-- Opening Marker --

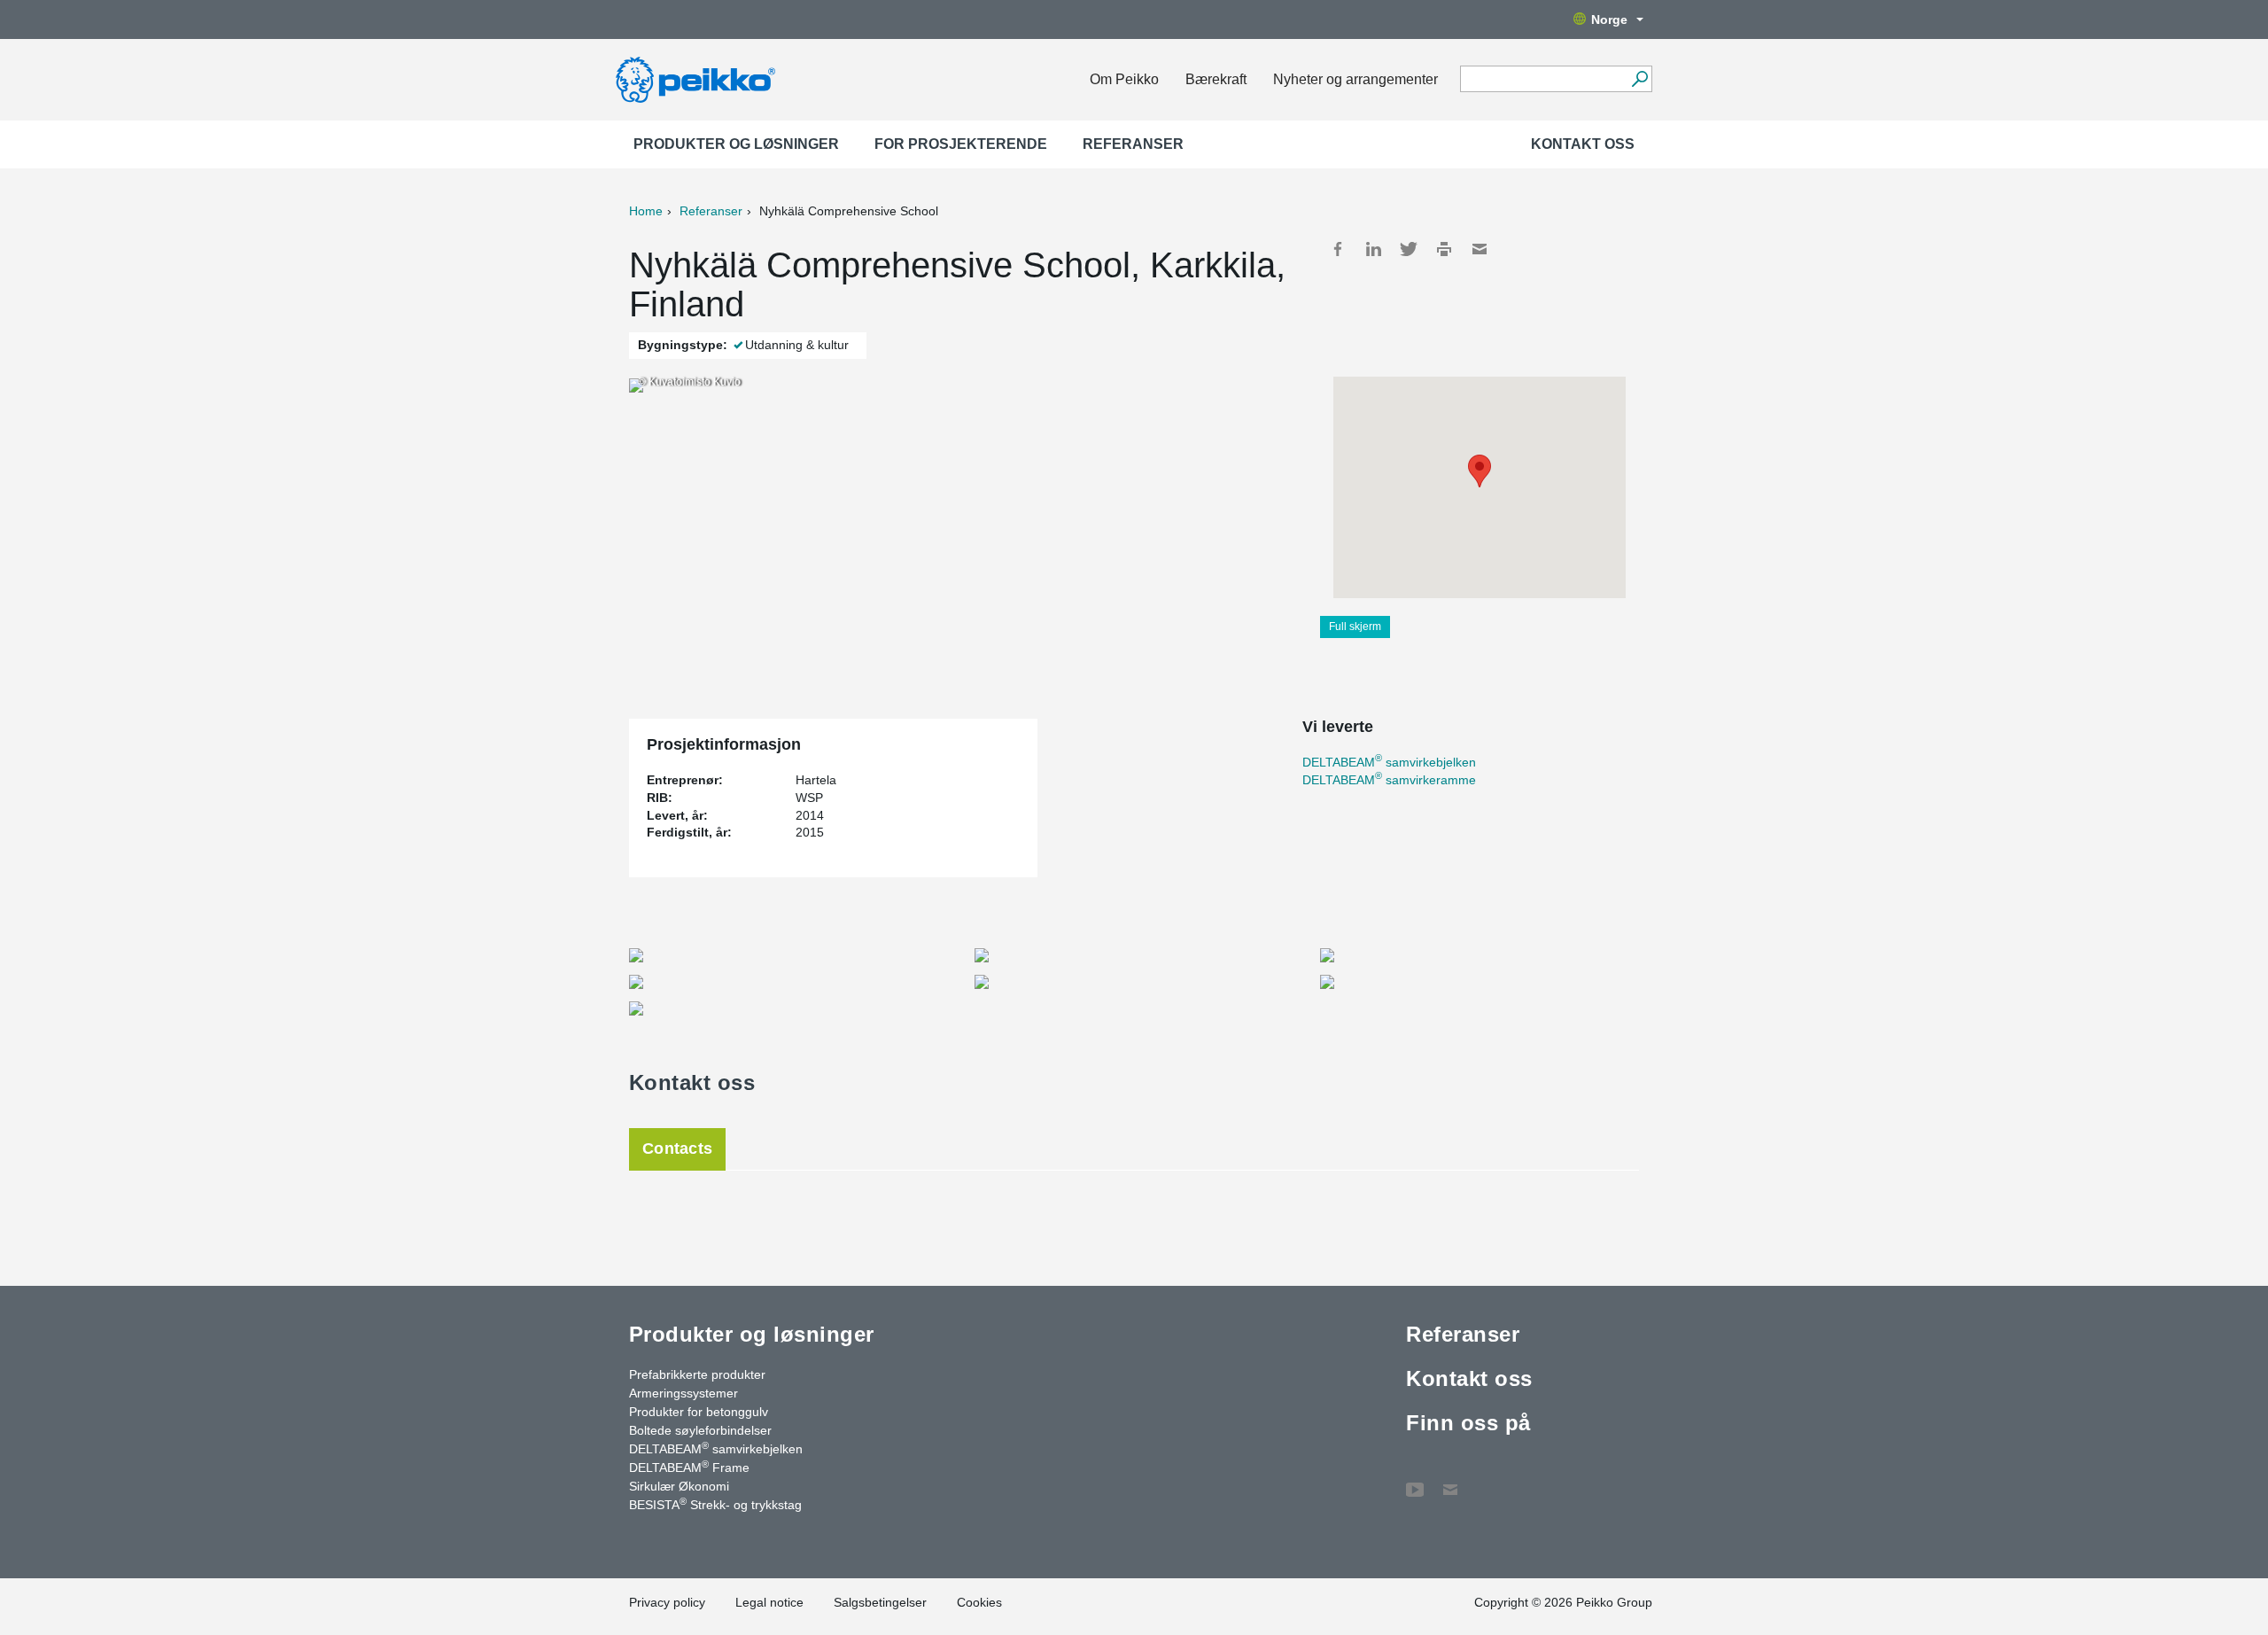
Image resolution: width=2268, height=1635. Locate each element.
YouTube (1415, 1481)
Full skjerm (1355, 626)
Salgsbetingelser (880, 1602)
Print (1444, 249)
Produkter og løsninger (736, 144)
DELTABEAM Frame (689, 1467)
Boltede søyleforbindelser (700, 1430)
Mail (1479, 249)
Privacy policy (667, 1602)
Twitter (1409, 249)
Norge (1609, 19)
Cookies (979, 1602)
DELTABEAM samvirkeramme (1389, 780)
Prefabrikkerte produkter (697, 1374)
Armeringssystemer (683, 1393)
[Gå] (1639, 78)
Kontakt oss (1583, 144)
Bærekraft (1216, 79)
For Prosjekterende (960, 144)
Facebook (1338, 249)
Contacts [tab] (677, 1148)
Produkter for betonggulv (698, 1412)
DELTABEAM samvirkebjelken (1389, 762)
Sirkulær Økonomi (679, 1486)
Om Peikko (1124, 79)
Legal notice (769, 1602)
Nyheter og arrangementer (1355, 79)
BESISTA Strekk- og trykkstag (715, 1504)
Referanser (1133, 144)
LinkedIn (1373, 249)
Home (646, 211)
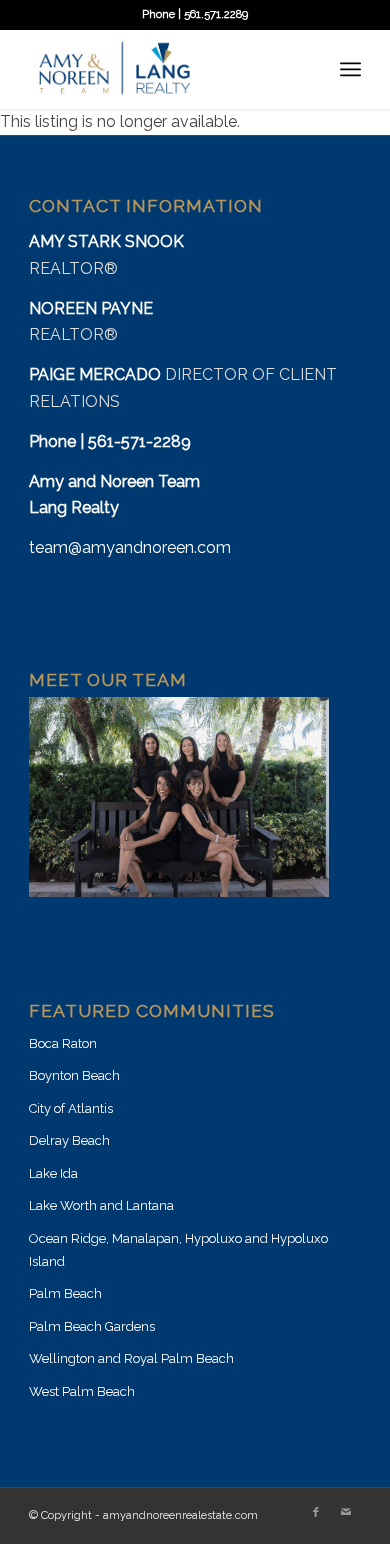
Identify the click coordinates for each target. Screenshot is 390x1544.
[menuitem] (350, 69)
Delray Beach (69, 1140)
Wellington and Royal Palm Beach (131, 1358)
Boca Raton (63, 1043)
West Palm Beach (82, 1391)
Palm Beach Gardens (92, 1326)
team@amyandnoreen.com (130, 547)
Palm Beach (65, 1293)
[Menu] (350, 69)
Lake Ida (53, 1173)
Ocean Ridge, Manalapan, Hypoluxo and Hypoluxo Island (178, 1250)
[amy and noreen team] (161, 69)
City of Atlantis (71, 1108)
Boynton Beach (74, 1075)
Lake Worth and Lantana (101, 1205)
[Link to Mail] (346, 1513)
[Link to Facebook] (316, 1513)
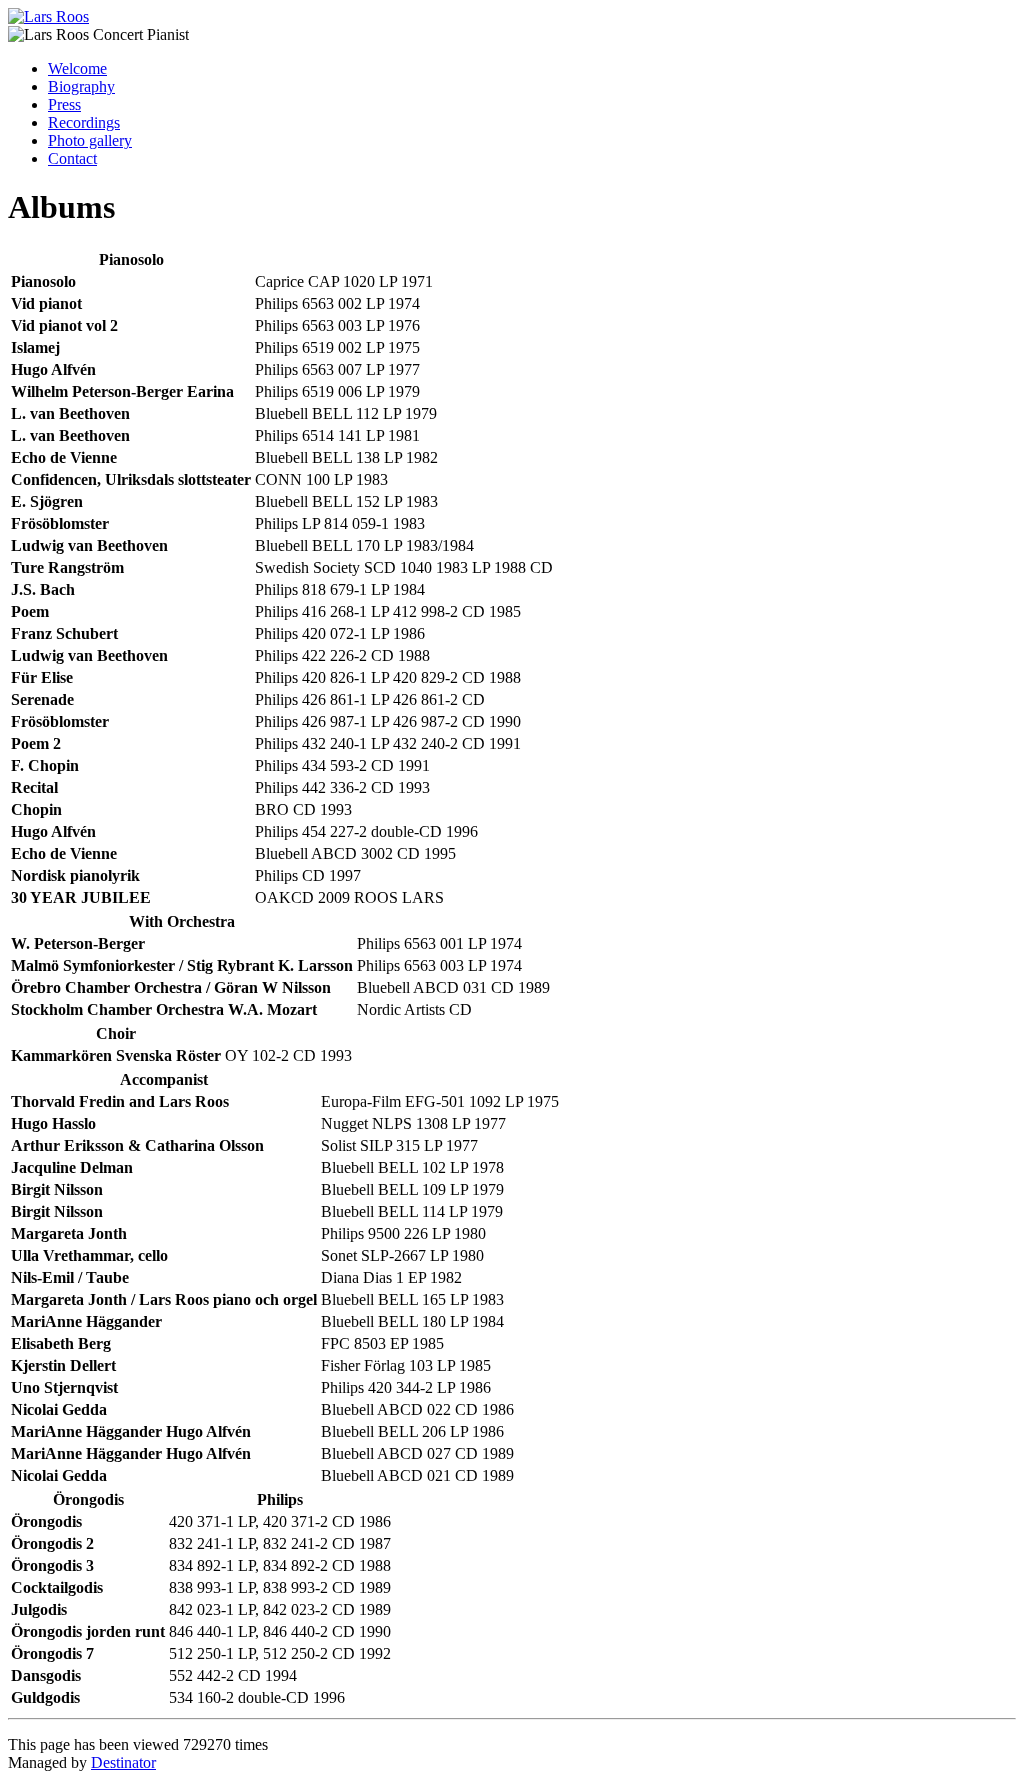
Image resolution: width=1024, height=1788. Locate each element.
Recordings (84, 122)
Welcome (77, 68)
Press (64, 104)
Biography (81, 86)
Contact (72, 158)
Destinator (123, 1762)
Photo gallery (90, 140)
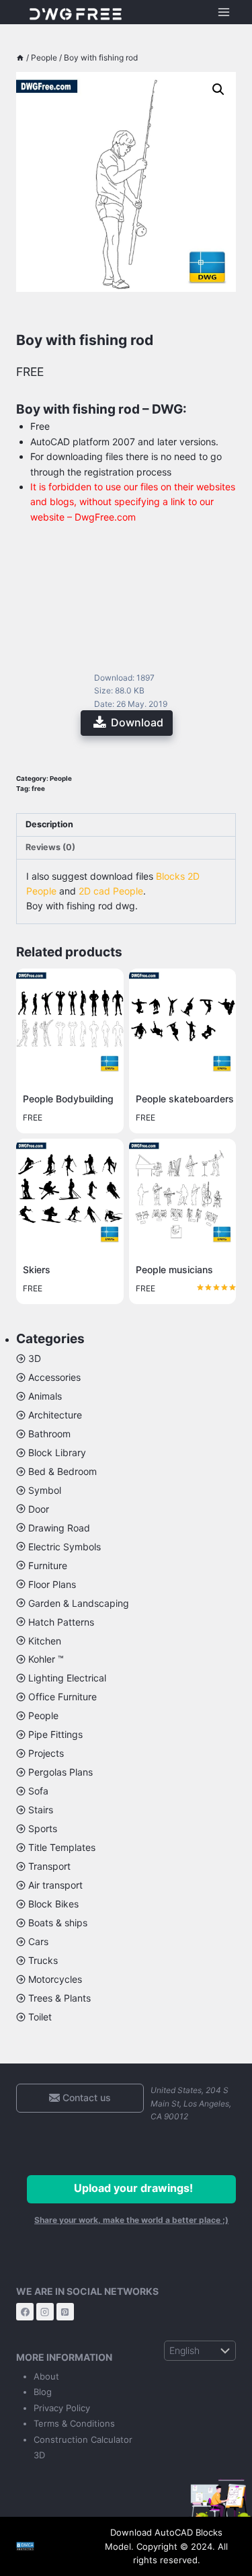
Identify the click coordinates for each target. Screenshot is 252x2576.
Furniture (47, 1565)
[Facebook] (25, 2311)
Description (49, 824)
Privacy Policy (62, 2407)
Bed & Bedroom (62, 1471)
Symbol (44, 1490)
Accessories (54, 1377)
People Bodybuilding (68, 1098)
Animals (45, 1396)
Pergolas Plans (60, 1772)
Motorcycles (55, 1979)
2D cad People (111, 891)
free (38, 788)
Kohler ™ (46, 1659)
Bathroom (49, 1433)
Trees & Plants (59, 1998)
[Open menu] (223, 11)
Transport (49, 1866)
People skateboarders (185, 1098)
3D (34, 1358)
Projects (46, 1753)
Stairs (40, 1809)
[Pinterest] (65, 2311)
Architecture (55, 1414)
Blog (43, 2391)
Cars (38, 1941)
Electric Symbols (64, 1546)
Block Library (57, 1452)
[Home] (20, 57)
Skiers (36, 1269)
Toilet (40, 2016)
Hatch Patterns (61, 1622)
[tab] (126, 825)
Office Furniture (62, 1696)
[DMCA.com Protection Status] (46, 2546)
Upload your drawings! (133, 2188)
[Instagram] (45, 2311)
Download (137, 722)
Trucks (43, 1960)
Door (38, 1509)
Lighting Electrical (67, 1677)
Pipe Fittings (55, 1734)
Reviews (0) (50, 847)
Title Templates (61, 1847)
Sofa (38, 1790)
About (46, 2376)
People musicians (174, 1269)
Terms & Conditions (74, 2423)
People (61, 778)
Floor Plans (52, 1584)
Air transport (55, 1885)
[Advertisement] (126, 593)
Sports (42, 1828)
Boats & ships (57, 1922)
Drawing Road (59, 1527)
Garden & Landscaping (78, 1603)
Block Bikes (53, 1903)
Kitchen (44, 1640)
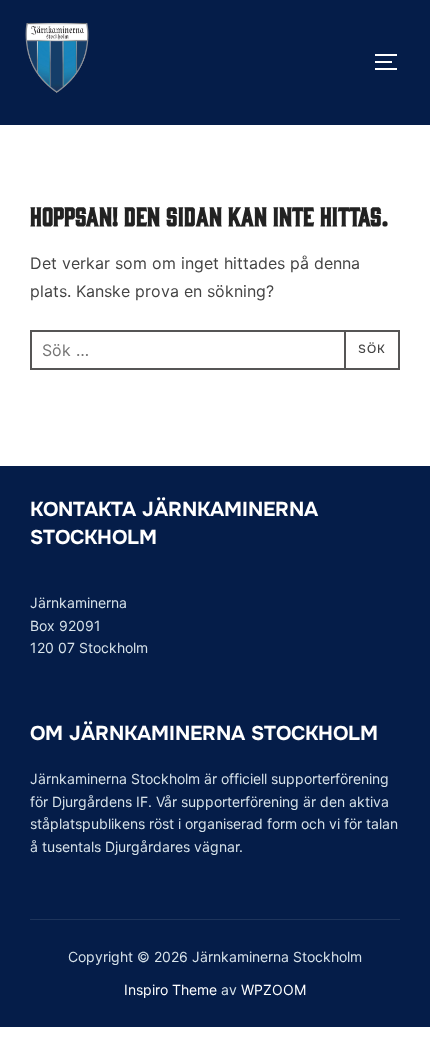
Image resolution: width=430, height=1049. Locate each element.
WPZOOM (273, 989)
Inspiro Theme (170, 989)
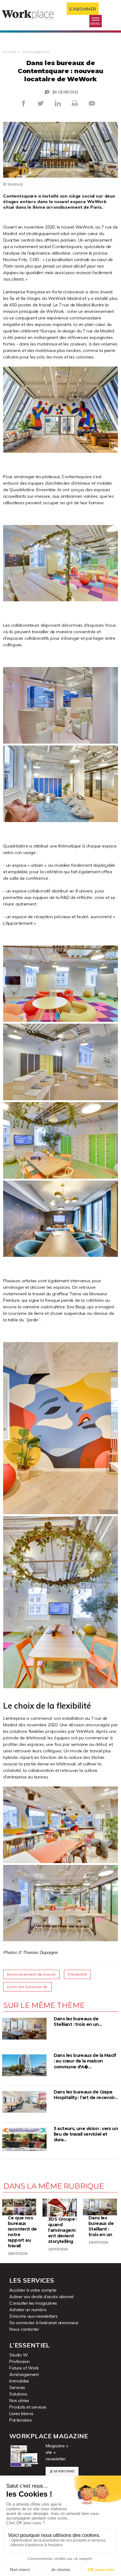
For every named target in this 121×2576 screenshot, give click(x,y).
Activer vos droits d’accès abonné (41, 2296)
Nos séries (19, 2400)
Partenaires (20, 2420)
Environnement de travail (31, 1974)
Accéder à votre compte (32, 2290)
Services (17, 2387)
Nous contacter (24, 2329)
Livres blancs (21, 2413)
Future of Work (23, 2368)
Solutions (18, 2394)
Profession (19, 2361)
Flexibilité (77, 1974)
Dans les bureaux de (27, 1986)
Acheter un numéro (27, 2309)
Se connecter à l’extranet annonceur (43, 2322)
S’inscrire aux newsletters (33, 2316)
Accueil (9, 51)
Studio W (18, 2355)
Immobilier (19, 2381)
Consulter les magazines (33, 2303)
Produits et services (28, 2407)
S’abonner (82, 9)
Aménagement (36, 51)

-- Closing Marker --

▶ **Work request**
Copy out all the data exactly, skipping the pictures.

▶ **Worked solution**
Image resolution: width=2268, height=1635. Locate each element.
YouTube (1415, 1481)
Full skjerm (1355, 626)
Salgsbetingelser (880, 1602)
Print (1444, 249)
Produkter og løsninger (736, 144)
DELTABEAM Frame (689, 1467)
Boltede søyleforbindelser (700, 1430)
Mail (1479, 249)
Privacy policy (667, 1602)
Twitter (1409, 249)
Norge (1609, 19)
Cookies (979, 1602)
DELTABEAM samvirkeramme (1389, 780)
Prefabrikkerte produkter (697, 1374)
Armeringssystemer (683, 1393)
[Gå] (1639, 78)
Kontakt oss (1583, 144)
Bærekraft (1216, 79)
For Prosjekterende (960, 144)
Facebook (1338, 249)
Contacts [tab] (677, 1148)
Produkter for betonggulv (698, 1412)
DELTABEAM samvirkebjelken (1389, 762)
Sirkulær Økonomi (679, 1486)
Om Peikko (1124, 79)
Legal notice (769, 1602)
Nyheter og arrangementer (1355, 79)
BESISTA Strekk- og trykkstag (715, 1504)
Referanser (1133, 144)
LinkedIn (1373, 249)
Home (646, 211)
Identify the click coordinates for each target. Screenshot is 390x1544.
[menuitem] (350, 69)
Delray Beach (69, 1140)
Wellington and Royal Palm Beach (131, 1358)
Boca Raton (63, 1043)
West Palm Beach (82, 1391)
Palm Beach Gardens (92, 1326)
team@amyandnoreen.com (130, 547)
Palm Beach (65, 1293)
[Menu] (350, 69)
Lake Ida (53, 1173)
Ocean Ridge, Manalapan, Hypoluxo and Hypoluxo Island (178, 1250)
[amy and noreen team] (161, 69)
City of Atlantis (71, 1108)
Boynton Beach (74, 1075)
Lake Worth and Lantana (101, 1205)
[Link to Mail] (346, 1513)
[Link to Facebook] (316, 1513)
Image resolution: width=1024, height=1788. Locate each element.
Recordings (84, 122)
Welcome (77, 68)
Press (64, 104)
Biography (81, 86)
Contact (72, 158)
Destinator (123, 1762)
Photo gallery (90, 140)
Identify the click coordinates for each target. Screenshot is 252x2576.
Furniture (47, 1565)
[Facebook] (25, 2311)
Description (49, 824)
Privacy Policy (62, 2407)
Bed & Bedroom (62, 1471)
Symbol (44, 1490)
Accessories (54, 1377)
People Bodybuilding (68, 1098)
Animals (45, 1396)
Pergolas Plans (60, 1772)
Motorcycles (55, 1979)
2D cad People (111, 891)
free (38, 788)
Kohler ™ (46, 1659)
Bathroom (49, 1433)
Trees & Plants (59, 1998)
[Open menu] (223, 11)
Transport (49, 1866)
People skateboarders (185, 1098)
3D (34, 1358)
Projects (46, 1753)
Stairs (40, 1809)
[Pinterest] (65, 2311)
Architecture (55, 1414)
Blog (43, 2391)
Cars (38, 1941)
Electric Symbols (64, 1546)
Block Library (57, 1452)
[Home] (20, 57)
Skiers (36, 1269)
Toilet (40, 2016)
Hatch Patterns (61, 1622)
[tab] (126, 825)
Office Furniture (62, 1696)
[DMCA.com Protection Status] (46, 2546)
Upload your drawings! (133, 2188)
[Instagram] (45, 2311)
Download (137, 722)
Trucks (43, 1960)
Door (38, 1509)
Lighting Electrical (67, 1677)
Pipe Fittings (55, 1734)
Reviews (0) (50, 847)
Title Templates (61, 1847)
Sofa (38, 1790)
About (46, 2376)
People musicians (174, 1269)
Terms & Conditions (74, 2423)
People (61, 778)
Floor Plans (52, 1584)
Air transport (55, 1885)
[Advertisement] (126, 593)
Sports (42, 1828)
Boats & ships (57, 1922)
Drawing Road (59, 1527)
Garden & Landscaping (78, 1603)
Block Bikes (53, 1903)
Kitchen (44, 1640)
Image resolution: width=430, height=1049. Locate each element.
WPZOOM (273, 989)
Inspiro Theme (170, 989)
For every named target in this 121×2576 screenshot, give click(x,y).
Activer vos droits d’accès abonné (41, 2296)
Nos séries (19, 2400)
Partenaires (20, 2420)
Environnement de travail (31, 1974)
Accéder à votre compte (32, 2290)
Services (17, 2387)
Nous contacter (24, 2329)
Livres blancs (21, 2413)
Future of Work (23, 2368)
Solutions (18, 2394)
Profession (19, 2361)
Flexibilité (77, 1974)
Dans les bureaux de (27, 1986)
Acheter un numéro (27, 2309)
Se connecter à l’extranet annonceur (43, 2322)
S’inscrire aux newsletters (33, 2316)
Accueil (9, 51)
Studio W (18, 2355)
Immobilier (19, 2381)
Consulter les magazines (33, 2303)
Produits et services (28, 2407)
S’abonner (82, 9)
Aménagement (36, 51)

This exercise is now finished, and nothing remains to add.